### EXPLORA EL MATERIAL
[a] Según el texto sobre la muerte del coronel Busch, ¿qué edad tenía Busch al morir?
[b] Traduce al inglés esta oración del texto sobre la muerte del coronel Busch: "Había enfadado a los dueños de Bolivia y lo sabía."
[c] Copia sin cambios un fragmento del texto sobre la muerte del coronel Busch. Empieza en las palabras que contienen "Según la bibliografía" y detente después de "sucia politiquería altoperuana.".

### TEXTO PROPORCIONADO
○ ○ ○ ○ ○ ○ ○
Según la bibliografía consultada, Carmona declara que tras el tiro tomó la Colt que había caído al suelo y la puso sobre el escritorio, algo muy conveniente para explicar sus huellas en el arma homicida. Luego Goitia se desmayó como si nunca hubiera visto a un hombre agonizante. Todo tan extraño.

El coronel Busch tenía 35 años al morir, había dado tres golpes de Estado sin derramar sangre; la Asamblea Nacional lo había convertido en Presidente a los 33 años, el más joven. Dos meses antes de su muerte había asumido la dictadura como única forma de enfrentar a los Barones del Estaño que lo atacaban a través de sus sirvientes: partidos tradicionales que habían cambiado territorio por libras esterlinas e intelectuales a sueldo que escribían saetas venenosas contra Busch, quien sabía pelear de frente, pero no estaba listo para las sutilezas miserables de la sucia politiquería altoperuana.

Amanecía el 23 de agosto de 1939 y ese sol de invierno alumbraba el magnicidio más trascendente de la historia de un país marcado por la violencia política, en donde Busch no era ni el primero ni sería el último gobernante muerto en el poder. Antes, Melgarejo había matado a Belzu delante de todo el mundo, y después una turba había colgado a Villarroel en aquel faro de plaza Murillo. A diferencia de los otros, Busch fue herido de muerte en su casa tras nacionalizar las divisas mineras de los Barones del Estaño. Había enfadado a los dueños de Bolivia y lo sabía.
○ ○ ○ ○ ○ ○ ○
### DATOS DE ORIGEN
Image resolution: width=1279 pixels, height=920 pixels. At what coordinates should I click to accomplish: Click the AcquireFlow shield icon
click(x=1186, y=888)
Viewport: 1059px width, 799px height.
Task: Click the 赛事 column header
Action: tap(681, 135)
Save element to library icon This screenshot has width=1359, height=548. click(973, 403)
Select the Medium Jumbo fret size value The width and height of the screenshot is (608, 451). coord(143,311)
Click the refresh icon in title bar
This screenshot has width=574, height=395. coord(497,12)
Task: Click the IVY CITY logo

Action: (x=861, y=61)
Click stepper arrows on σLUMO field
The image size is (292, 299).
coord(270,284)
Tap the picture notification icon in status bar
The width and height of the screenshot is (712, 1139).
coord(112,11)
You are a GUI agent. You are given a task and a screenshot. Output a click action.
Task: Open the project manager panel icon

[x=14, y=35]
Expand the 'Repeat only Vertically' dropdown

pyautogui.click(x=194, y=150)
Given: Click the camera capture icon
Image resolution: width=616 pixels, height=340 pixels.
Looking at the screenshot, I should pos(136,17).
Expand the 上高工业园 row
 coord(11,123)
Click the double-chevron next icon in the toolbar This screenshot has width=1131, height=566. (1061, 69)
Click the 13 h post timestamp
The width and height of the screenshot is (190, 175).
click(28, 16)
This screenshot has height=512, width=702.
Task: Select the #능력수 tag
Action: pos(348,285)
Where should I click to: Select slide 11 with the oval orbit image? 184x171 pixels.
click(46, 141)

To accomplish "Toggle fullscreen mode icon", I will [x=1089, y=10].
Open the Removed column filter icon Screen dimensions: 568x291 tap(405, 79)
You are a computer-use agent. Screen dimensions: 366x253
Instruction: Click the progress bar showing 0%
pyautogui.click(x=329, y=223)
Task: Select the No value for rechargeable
○ ○ ○ ○ ○ ○ ○
### SOLUCIONES POR TAREA
[a] 35 años.

[b] He had angered the owners of Bolivia, and he knew it.

[c]
Según la bibliografía consultada, Carmona declara que tras el tiro tomó la Colt que había caído al suelo y la puso sobre el escritorio, algo muy conveniente para explicar sus huellas en el arma homicida. Luego Goitia se desmayó como si nunca hubiera visto a un hombre agonizante. Todo tan extraño.

El coronel Busch tenía 35 años al morir, había dado tres golpes de Estado sin derramar sangre; la Asamblea Nacional lo había convertido en Presidente a los 33 años, el más joven. Dos meses antes de su muerte había asumido la dictadura como única forma de enfrentar a los Barones del Estaño que lo atacaban a través de sus sirvientes: partidos tradicionales que habían cambiado territorio por libras esterlinas e intelectuales a sueldo que escribían saetas venenosas contra Busch, quien sabía pelear de frente, pero no estaba listo para las sutilezas miserables de la sucia politiquería altoperuana.